8 - k) Le 17 juillet 2020, le Ministère public a ordonné un complément d’expertise et a demandé aux Drs [...] et [...] de la Fondation de Nant de reconsidérer leur expertise en fonction des nouveaux éléments mis en évidence par le rapport d’expertise toxicologique du 15 juin 2020, le rapport d’investigation de la Police de sûreté du 17 juin 2020, les dépositions de K.________ et le témoignage d’R., et d’étayer leur prise de position sur chaque point. Le 6 août 2020, le Dr [...] et le Dr [...] ont déposé un complément d’expertise (P. 84).
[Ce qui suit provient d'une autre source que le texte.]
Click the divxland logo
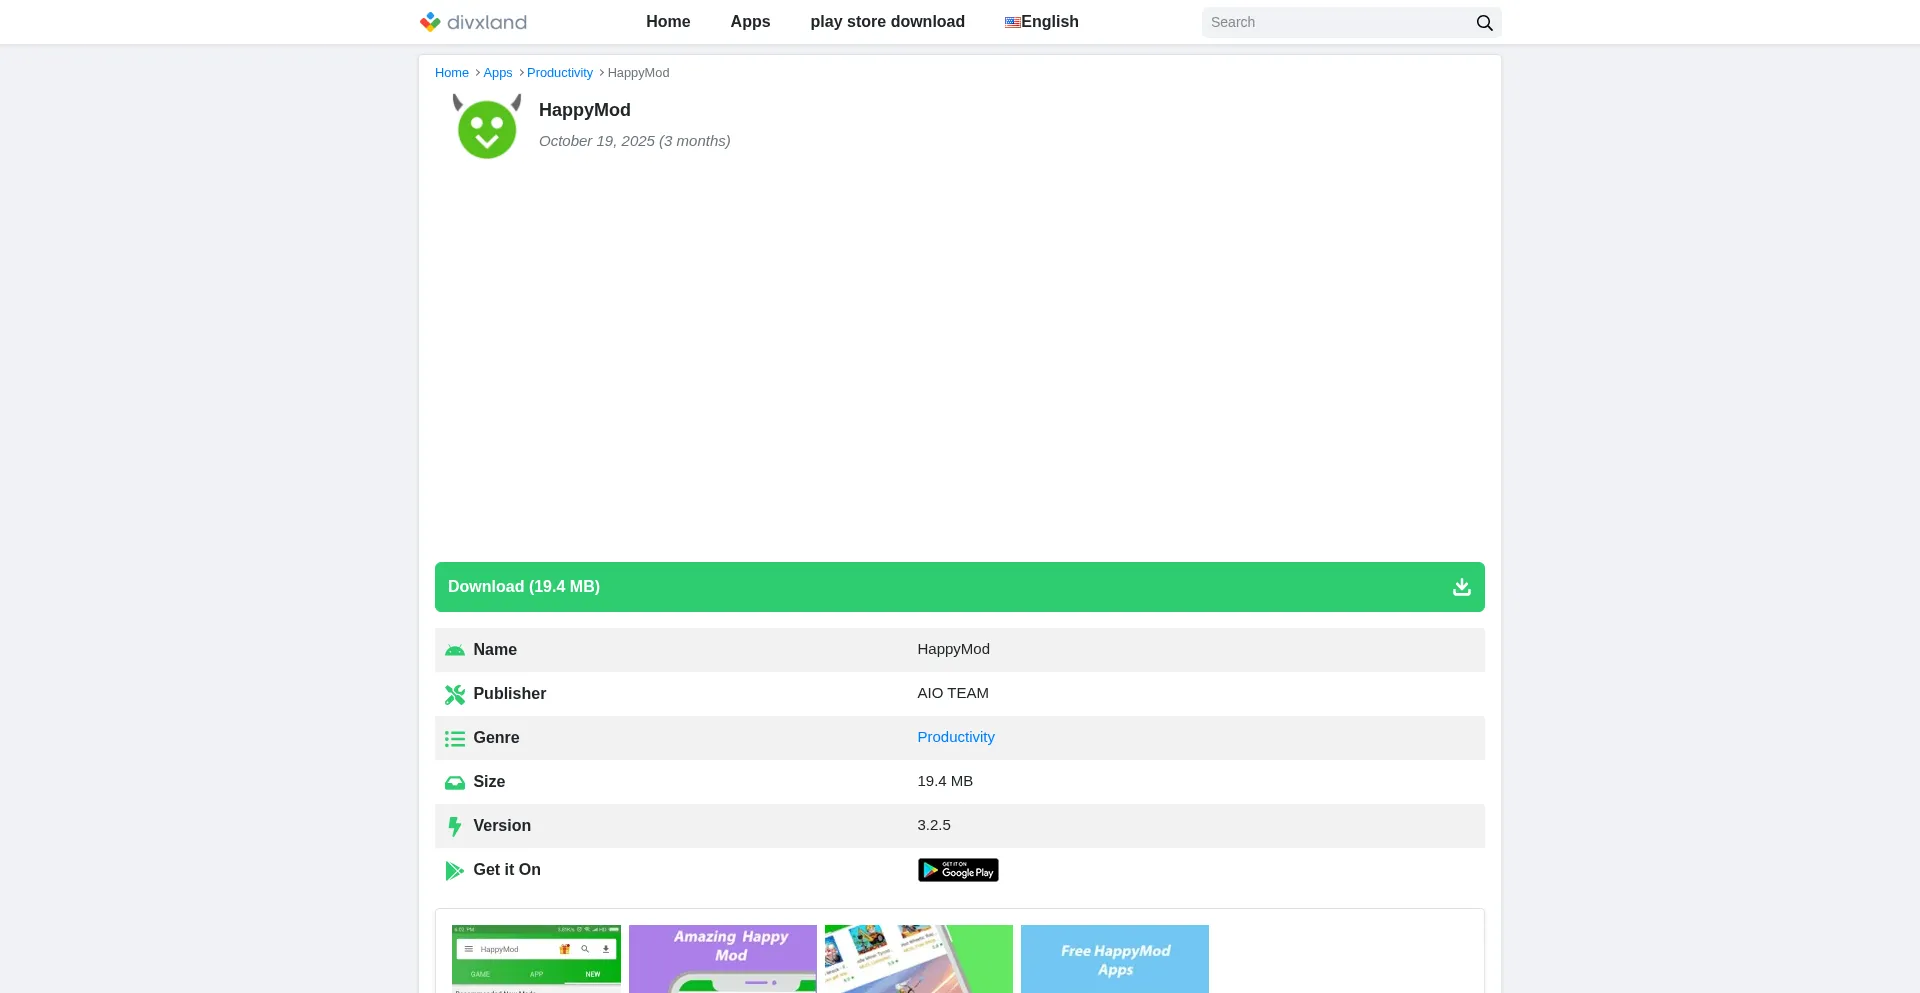 point(473,22)
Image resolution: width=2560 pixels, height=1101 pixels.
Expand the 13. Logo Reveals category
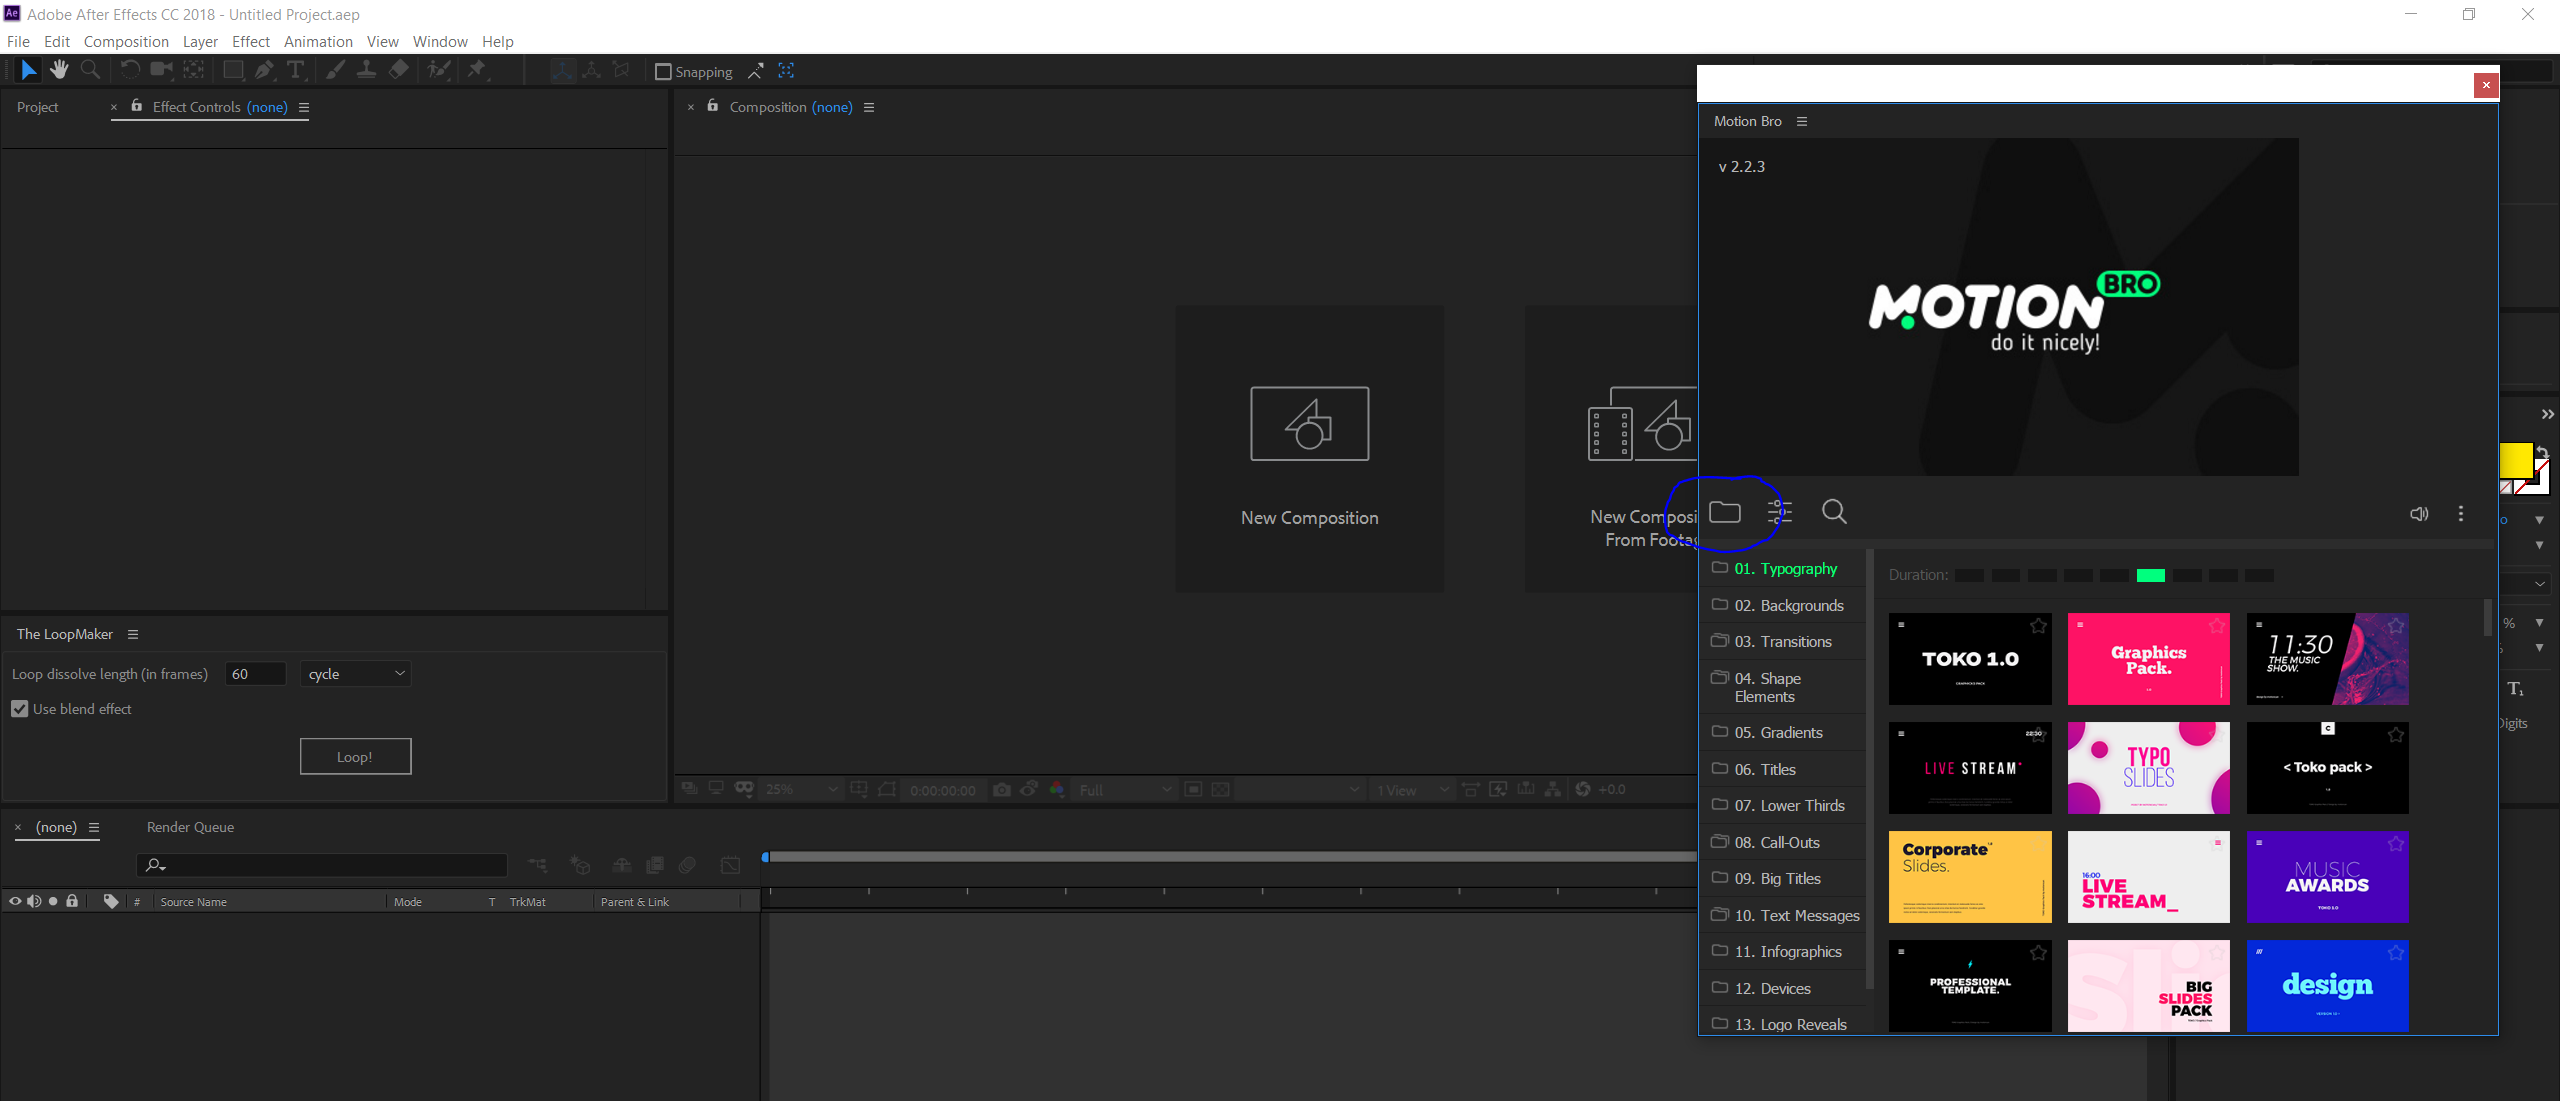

Les experts ont exposé que la consommation de THC, telle que relatée par K., avait potentiellement contribué à l’émergence d’un trouble psychotique aigu pendant la période concernée par les faits, dès lors que la consommation quotidienne de cannabis, en particulier de cannabis à forte teneur en THC, était fortement liée au risque de développer une psychose, qu’en cas de psychose existante, une consommation même minime de cannabis avait des effets néfastes, aggravait encore les symptômes psychotiques et augmentait le risque d’actes hétéro-agressifs et auto-agressifs, et que lors de consommation de LSD, il était possible d’avoir des « flash-back ». Les experts ont également observé que la description donnée par l’expertisé était congruente au diagnostic évoqué, que les recherches sur Internet que celui-ci avait effectuées durant les heures ayant précédé sa prise de LSD étaient suggestives d’une idéation paranoïde et compatibles avec l’émergence d’un trouble psychotique, en lien ou non avec la consommation de substances, et que, selon la témoin R., l’expertisé ne présentait pas de troubles du comportement majeurs en dehors des moments d’intoxication aiguë par des substances toxiques. Les experts ont ainsi estimé que leur hypothèse d’un trouble psychotique aigu d’origine toxique au moment des faits restait probable. Par courrier du 31 août 2020 (P. 88), C. a indiqué au Ministère public que, au vu du complément d’expertise peu clair et des réponses évasives et extrêmement brèves des experts, il réitérait sa demande tendant à la mise en œuvre d’une nouvelle expertise psychiatrique de K.________.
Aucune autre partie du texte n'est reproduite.